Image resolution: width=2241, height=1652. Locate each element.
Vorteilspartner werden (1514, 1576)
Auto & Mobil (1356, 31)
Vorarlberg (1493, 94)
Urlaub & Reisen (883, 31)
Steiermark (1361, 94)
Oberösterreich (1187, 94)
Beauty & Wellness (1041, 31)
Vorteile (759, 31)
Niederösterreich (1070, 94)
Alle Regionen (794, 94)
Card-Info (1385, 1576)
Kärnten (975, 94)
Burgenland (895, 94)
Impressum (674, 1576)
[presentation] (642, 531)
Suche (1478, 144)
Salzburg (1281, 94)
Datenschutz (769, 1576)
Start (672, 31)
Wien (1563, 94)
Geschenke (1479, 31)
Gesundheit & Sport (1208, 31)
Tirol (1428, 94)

━━━━━━

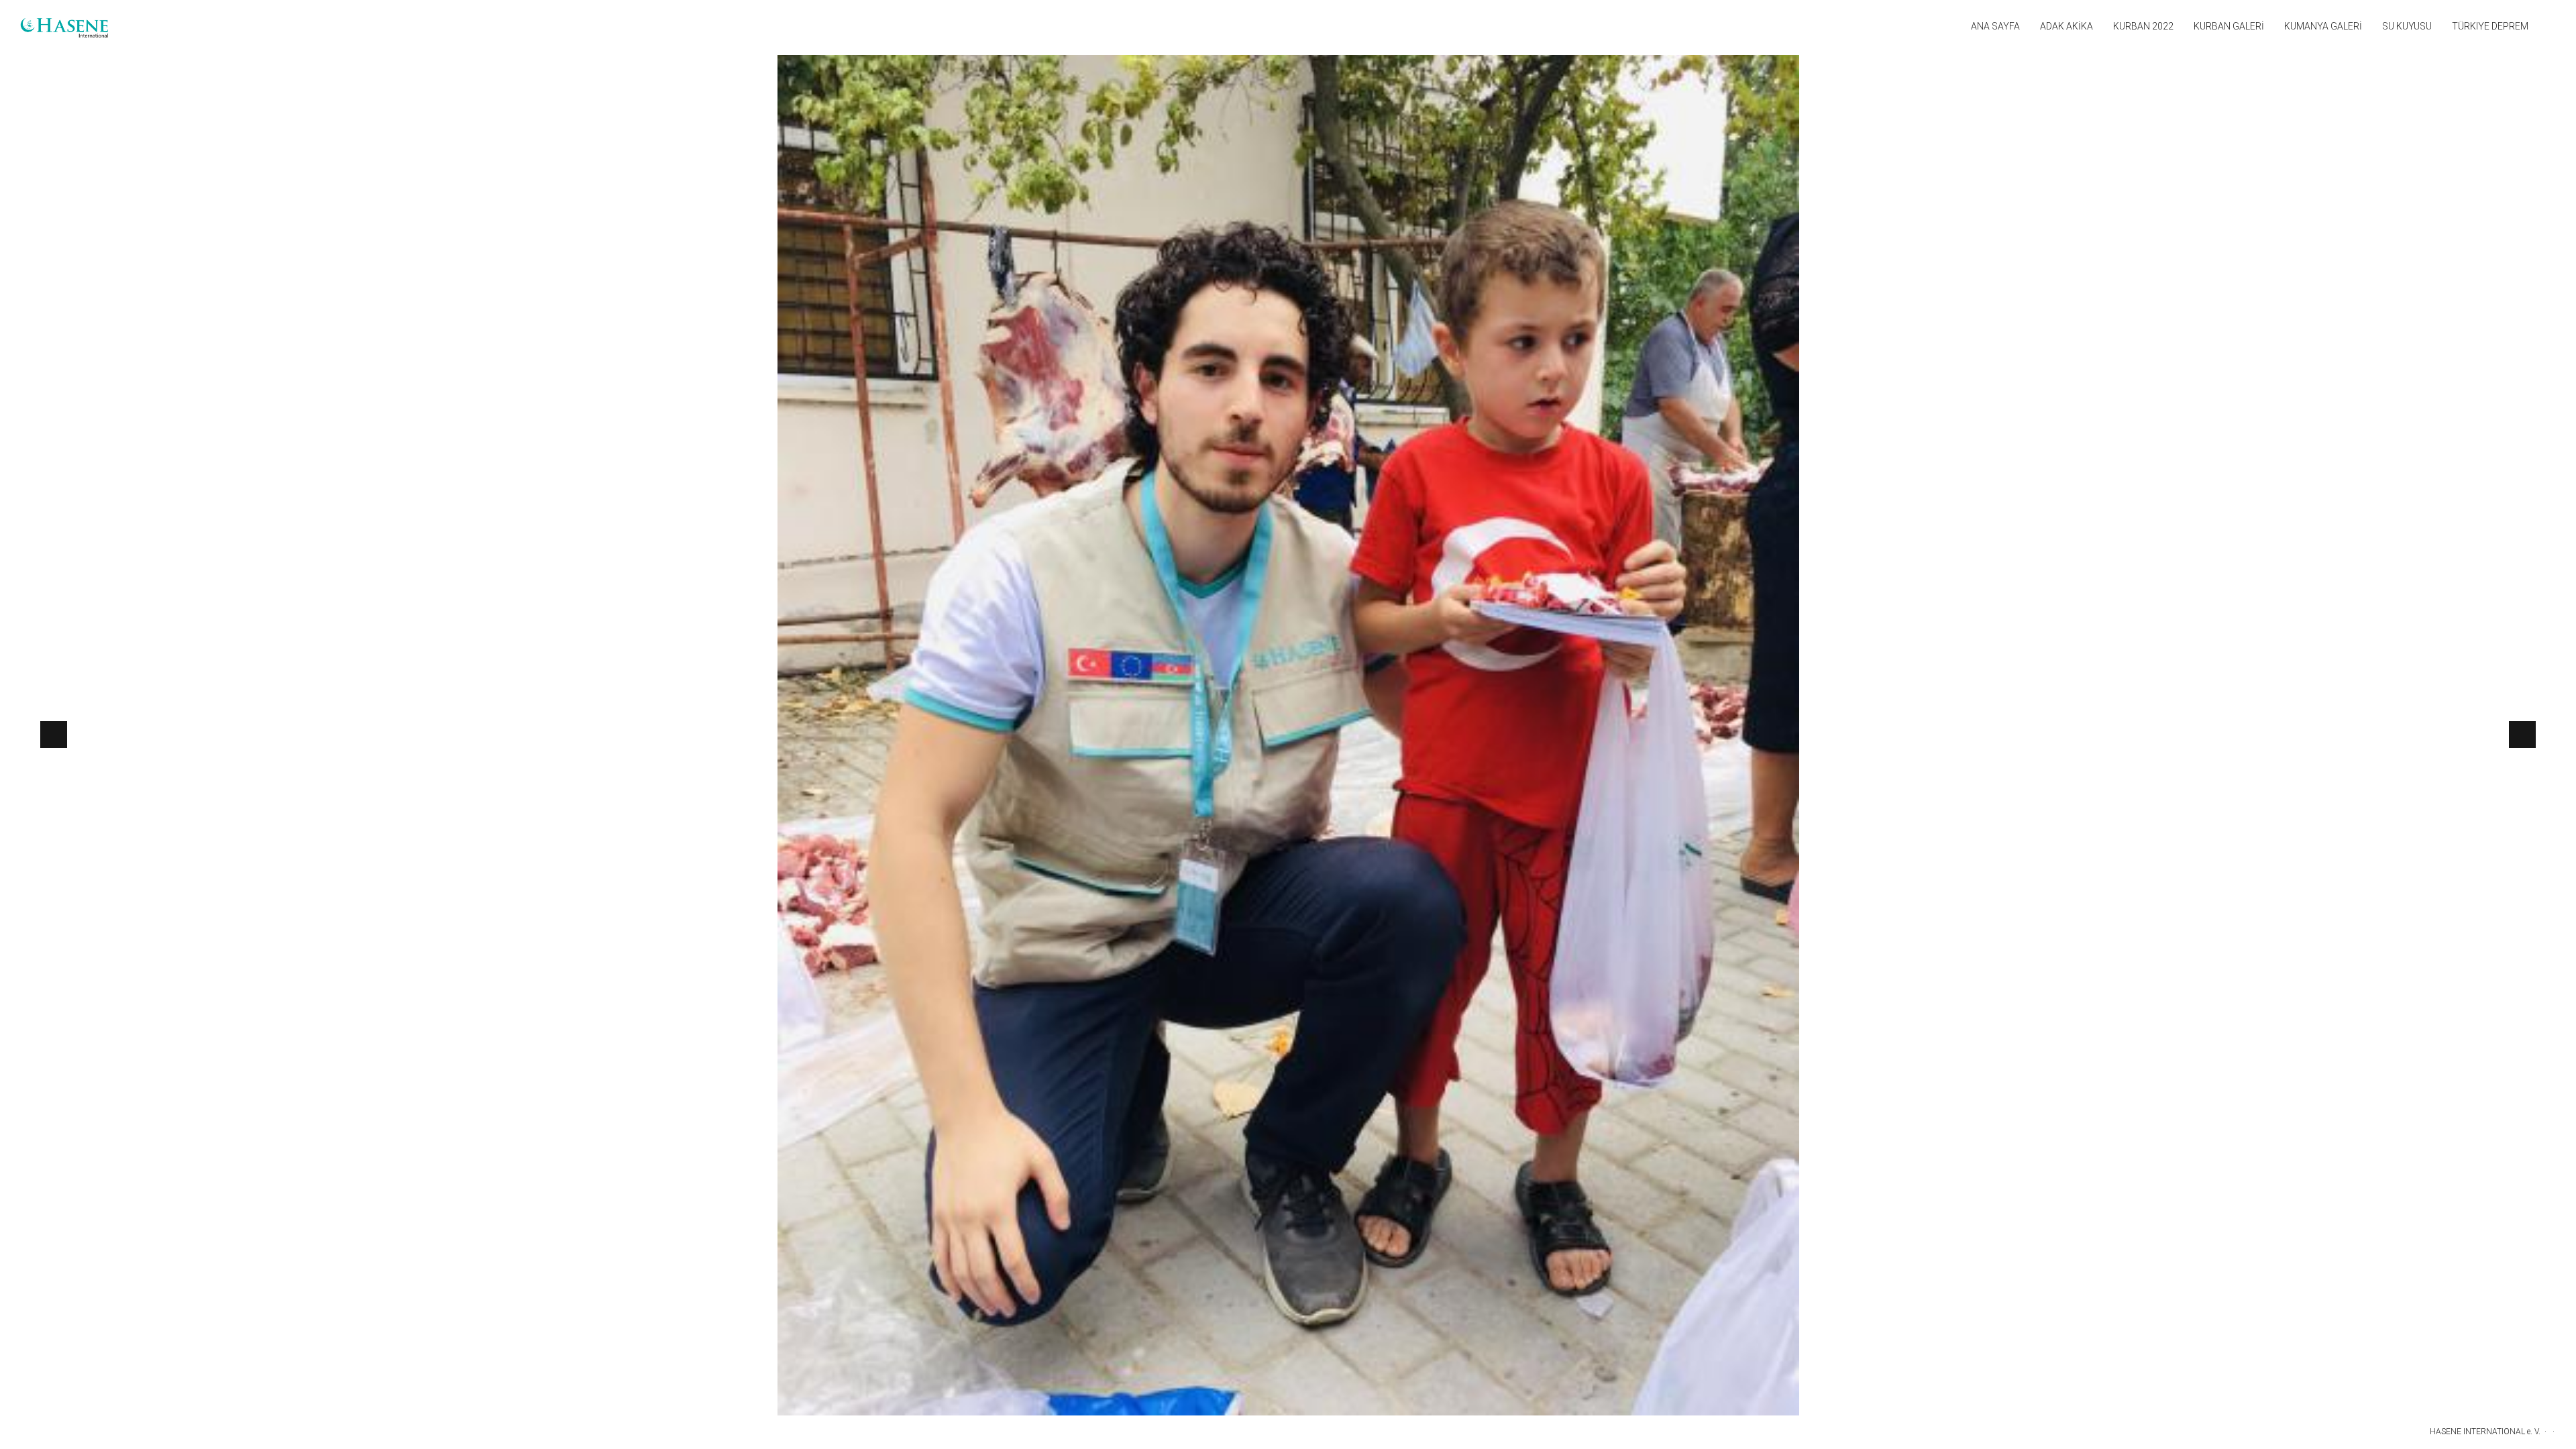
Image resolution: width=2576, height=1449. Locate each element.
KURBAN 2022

━━━━━━

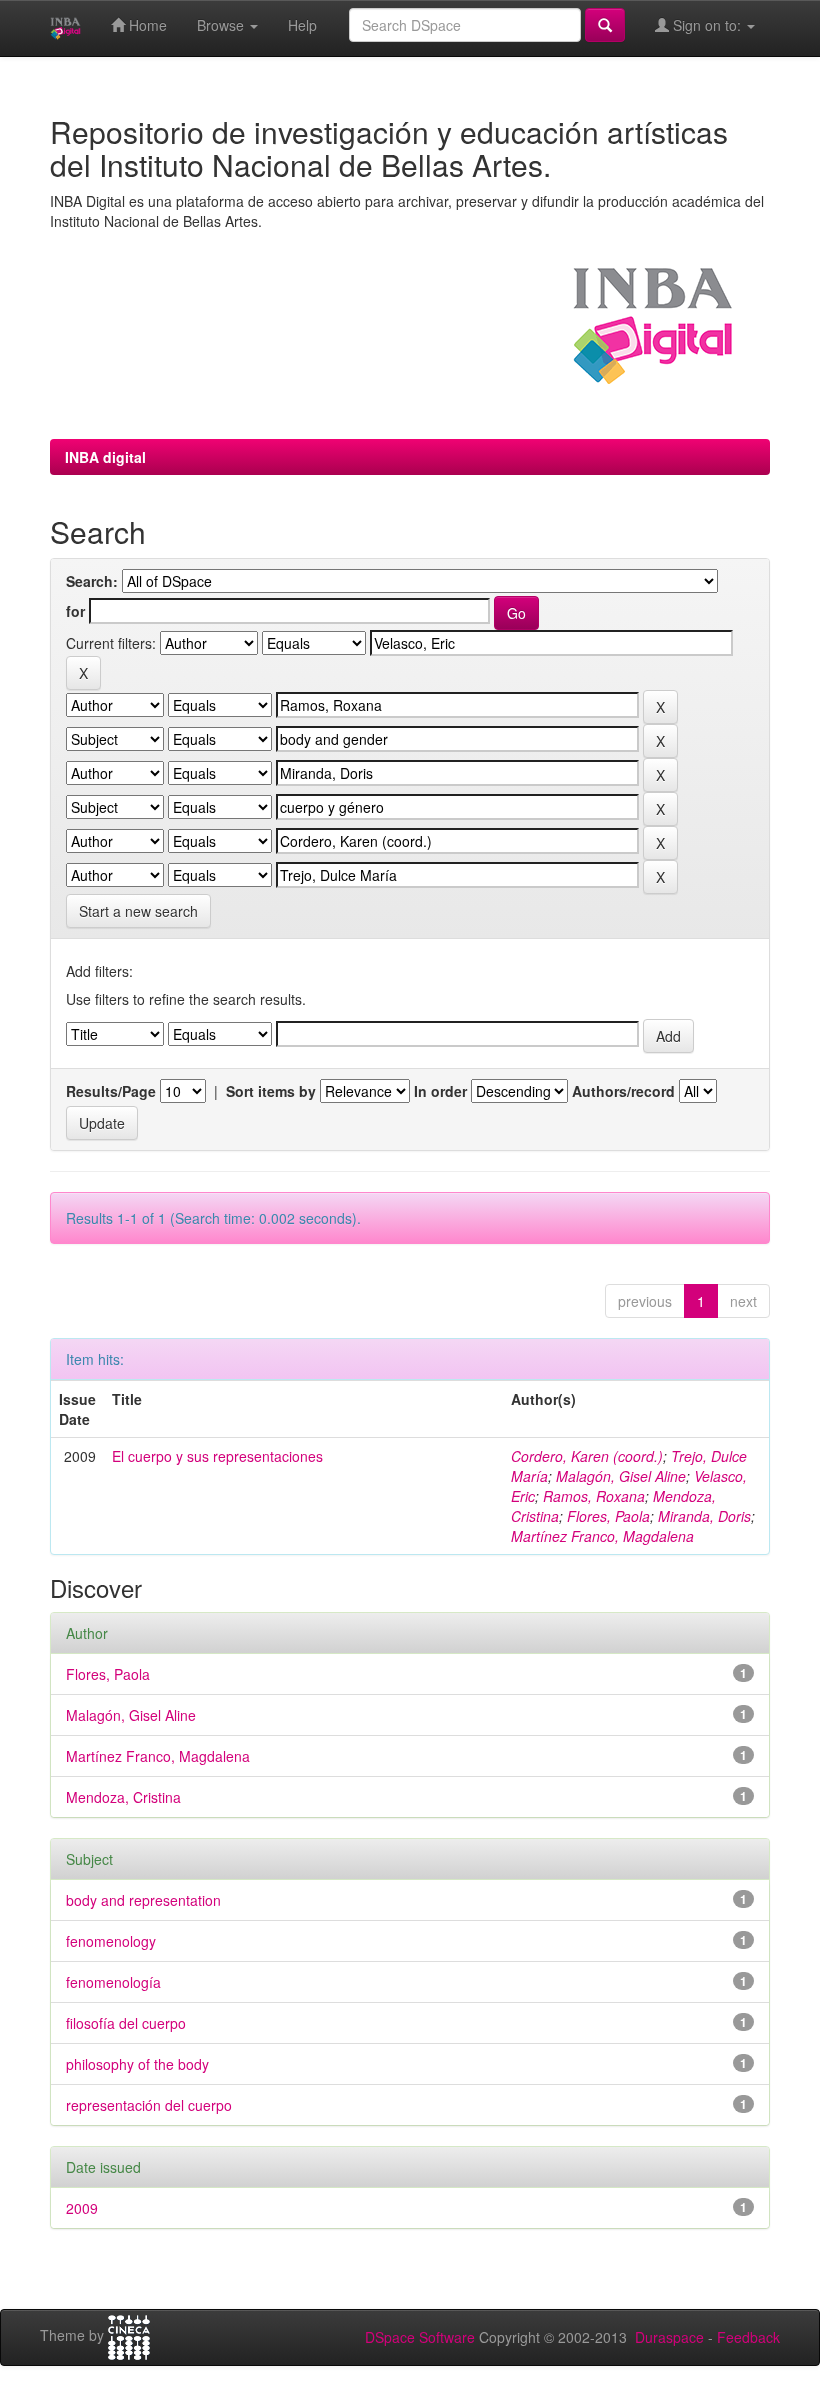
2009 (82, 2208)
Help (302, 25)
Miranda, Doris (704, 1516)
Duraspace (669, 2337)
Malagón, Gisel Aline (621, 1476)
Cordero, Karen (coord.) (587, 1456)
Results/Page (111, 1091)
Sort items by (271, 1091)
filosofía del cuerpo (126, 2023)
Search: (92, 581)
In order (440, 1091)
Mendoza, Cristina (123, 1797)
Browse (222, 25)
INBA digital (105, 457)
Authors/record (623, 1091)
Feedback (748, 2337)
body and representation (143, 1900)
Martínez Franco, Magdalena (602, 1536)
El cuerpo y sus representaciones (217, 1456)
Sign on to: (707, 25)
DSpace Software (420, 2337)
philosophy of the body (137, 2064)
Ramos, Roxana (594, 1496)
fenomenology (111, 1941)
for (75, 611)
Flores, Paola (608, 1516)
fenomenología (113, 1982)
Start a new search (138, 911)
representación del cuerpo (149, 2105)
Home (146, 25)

━━━━━━

▸ Exercise description: Send back exactly the lines of the listing above starting at the one with "Vorarlberg (1493, 94)" and ending at the one with "Geschenke (1479, 31)", inclusive, and no others.

▸ Final answer:
Vorarlberg (1493, 94)
Urlaub & Reisen (883, 31)
Steiermark (1361, 94)
Oberösterreich (1187, 94)
Beauty & Wellness (1041, 31)
Vorteile (759, 31)
Niederösterreich (1070, 94)
Alle Regionen (794, 94)
Card-Info (1385, 1576)
Kärnten (975, 94)
Burgenland (895, 94)
Impressum (674, 1576)
[presentation] (642, 531)
Suche (1478, 144)
Salzburg (1281, 94)
Datenschutz (769, 1576)
Start (672, 31)
Wien (1563, 94)
Geschenke (1479, 31)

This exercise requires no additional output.